NT’s housing shame exposed
Filth, disease in temporary camps
BABIES, children and families living in utter poverty with filthy water, milk carton crates as beds and disease spreading like wildfire.
This is not some Third World country in Africa – it is in Australia and it is our national shame.
It is Minyerri, home to about 400 people living in the remote Northern Territory community.
What started out as a good news story to upgrade remote housing in Minyerri has become a lifethreatening disaster of critical proportions.
Pictures sent to the NT News by a whistleblower show the appalling Third World conditions the displaced residents of the Minyerri houses marked for upgrade have been forced to live in since being told to leave their homes several months ago.
The whistleblower describes the billabong camps these people are living in as a hell on earth where disease is rife and people’s lives are at risk.
“It is a scene of despair and hopelessness,” the whistleblower said.
“Children, some only infants, men, women and grandparents forced to live in filth and squalor beside a billabong simply because no one in government cared enough to think about the need for emergency accommodation when the people were forced from their homes.
“People started to move out of their homes in April. They were excited because people were coming to fix their houses.
“It’s now September, the wet season is coming and these people have been living out in the open with no proper drinking water or sanitation. They are eating and drinking contaminated food and water.
“There are about 15 billabong campsites with around five or so people living in each camp in conditions that no one should have to live in.
“All the children have been sick at some stage with dysentery and dehydration.
“The billabong itself is rancid. It is not a flowing billabong.
“It is littered with nappies, human feces, food scraps and other waste around it and that is the sole source of water down there.
“It’s a breeding ground for disease.”
The whistleblower said most people had skin sores, ringworm and boils and it was their understanding some babies had to be medivaced out with illnesses.
“The nursing staff out there are doing the best they can in a repeating cycle of illness,” the whistleblower said.

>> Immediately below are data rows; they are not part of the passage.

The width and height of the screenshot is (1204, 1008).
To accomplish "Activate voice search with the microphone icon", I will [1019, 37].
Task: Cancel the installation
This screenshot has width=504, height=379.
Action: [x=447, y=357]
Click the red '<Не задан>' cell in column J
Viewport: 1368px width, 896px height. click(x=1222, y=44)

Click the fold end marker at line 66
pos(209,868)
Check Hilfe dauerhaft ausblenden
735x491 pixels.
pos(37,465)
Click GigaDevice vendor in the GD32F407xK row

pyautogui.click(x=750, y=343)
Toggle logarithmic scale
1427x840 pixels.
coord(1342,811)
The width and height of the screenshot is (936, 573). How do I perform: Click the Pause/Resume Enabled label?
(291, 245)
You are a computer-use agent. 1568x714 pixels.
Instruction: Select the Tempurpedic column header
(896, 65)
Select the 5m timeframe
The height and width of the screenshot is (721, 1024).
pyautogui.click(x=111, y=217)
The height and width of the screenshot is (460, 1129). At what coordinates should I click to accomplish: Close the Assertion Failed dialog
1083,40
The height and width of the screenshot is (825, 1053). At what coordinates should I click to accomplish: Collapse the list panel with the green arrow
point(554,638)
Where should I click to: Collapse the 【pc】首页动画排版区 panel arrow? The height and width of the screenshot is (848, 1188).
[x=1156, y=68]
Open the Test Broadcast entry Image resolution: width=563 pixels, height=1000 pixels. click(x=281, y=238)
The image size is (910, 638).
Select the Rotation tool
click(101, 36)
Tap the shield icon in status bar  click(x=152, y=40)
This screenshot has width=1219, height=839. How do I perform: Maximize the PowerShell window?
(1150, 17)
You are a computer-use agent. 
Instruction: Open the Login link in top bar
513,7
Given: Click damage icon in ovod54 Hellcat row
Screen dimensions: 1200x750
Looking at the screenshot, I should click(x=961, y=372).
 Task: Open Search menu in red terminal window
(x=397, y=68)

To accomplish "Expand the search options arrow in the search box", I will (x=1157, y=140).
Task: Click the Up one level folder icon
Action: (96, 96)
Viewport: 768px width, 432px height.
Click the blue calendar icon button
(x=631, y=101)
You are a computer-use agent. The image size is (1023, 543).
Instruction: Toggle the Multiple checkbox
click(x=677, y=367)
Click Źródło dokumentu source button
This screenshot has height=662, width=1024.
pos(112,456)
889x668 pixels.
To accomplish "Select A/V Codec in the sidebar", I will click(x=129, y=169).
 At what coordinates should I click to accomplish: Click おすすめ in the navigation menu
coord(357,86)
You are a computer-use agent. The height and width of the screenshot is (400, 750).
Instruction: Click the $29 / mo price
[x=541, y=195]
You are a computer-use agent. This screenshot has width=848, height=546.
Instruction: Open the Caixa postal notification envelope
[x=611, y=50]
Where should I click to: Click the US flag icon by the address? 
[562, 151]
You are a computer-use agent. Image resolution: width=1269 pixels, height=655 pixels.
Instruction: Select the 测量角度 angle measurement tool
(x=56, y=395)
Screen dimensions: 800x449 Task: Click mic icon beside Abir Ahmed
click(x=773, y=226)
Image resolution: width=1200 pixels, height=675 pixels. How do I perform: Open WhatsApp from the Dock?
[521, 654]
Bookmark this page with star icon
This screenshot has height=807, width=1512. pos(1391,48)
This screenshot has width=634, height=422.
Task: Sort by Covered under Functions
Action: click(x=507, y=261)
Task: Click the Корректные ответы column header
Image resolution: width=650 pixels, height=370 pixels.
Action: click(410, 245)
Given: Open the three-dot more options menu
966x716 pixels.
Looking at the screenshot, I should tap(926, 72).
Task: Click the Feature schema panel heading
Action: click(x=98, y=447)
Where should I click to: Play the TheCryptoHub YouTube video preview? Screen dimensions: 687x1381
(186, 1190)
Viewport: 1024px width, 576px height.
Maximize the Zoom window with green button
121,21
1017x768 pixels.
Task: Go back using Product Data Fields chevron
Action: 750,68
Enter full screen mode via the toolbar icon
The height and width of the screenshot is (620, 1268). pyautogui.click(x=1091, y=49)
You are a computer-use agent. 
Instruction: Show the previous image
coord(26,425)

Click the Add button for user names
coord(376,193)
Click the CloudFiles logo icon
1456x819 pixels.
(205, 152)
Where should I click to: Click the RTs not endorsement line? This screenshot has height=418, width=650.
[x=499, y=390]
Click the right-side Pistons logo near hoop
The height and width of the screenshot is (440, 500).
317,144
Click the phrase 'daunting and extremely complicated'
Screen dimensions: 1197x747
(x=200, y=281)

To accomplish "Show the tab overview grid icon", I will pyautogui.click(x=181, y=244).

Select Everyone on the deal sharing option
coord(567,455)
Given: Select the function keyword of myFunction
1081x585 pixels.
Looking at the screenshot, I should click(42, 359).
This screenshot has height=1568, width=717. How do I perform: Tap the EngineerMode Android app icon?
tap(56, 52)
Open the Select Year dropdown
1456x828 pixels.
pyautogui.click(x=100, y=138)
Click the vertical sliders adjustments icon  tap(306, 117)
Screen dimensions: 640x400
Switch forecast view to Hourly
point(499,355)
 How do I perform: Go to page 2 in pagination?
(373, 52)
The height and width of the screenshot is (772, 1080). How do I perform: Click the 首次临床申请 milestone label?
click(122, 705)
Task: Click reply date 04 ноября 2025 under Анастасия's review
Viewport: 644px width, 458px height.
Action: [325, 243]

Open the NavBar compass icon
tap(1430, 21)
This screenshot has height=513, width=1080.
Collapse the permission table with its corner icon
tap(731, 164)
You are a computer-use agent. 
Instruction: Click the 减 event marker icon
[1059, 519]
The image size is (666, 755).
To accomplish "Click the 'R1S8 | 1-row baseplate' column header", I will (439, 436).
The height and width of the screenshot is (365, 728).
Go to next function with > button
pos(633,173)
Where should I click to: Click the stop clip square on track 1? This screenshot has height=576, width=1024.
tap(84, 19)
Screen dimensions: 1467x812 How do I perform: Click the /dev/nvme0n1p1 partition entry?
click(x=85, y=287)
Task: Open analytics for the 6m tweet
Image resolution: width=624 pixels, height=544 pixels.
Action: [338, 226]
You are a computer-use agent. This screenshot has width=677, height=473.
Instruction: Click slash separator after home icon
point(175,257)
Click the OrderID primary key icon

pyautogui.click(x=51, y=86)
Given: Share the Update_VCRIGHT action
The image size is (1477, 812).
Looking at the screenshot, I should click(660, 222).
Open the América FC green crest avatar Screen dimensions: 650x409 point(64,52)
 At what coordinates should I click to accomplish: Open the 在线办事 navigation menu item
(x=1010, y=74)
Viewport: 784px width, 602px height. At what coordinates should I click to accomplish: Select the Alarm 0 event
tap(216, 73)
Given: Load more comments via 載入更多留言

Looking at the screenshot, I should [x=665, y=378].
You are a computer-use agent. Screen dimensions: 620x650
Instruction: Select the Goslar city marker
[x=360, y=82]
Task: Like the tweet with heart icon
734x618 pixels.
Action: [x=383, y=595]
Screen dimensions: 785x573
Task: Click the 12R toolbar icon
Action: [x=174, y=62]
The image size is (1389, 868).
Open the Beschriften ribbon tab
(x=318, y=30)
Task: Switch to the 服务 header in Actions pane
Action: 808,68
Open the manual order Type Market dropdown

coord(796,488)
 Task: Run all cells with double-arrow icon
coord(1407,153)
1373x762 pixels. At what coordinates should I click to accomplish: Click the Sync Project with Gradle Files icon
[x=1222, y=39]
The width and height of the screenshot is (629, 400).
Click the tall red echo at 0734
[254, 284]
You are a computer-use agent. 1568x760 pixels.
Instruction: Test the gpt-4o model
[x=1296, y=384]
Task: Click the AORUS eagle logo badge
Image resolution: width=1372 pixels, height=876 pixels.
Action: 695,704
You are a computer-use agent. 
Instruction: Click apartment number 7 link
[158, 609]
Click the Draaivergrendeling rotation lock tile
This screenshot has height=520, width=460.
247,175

“This situation isn’t right. “Why the government did not think there would be a need for emergency accommodation when these people had to leave their houses is beyond belief.
“Where did they think they were going to go? It is an absolute disaster.”
NT Minister for Housing and Community Development Gerry McCarthy announced on August 30 “the Territory Labor Government is improving remote homes and the lives of Territorians living in the bush with the release of a tender to upgrade 22 remote houses in Minyerri”.
“Good housing is a right for all Territorians,” he said.
The whistleblower said the NT government’s mission to build better houses was “admirable”, but it had “completely added to the problem by forgetting about where these people would live once they were out of their homes”.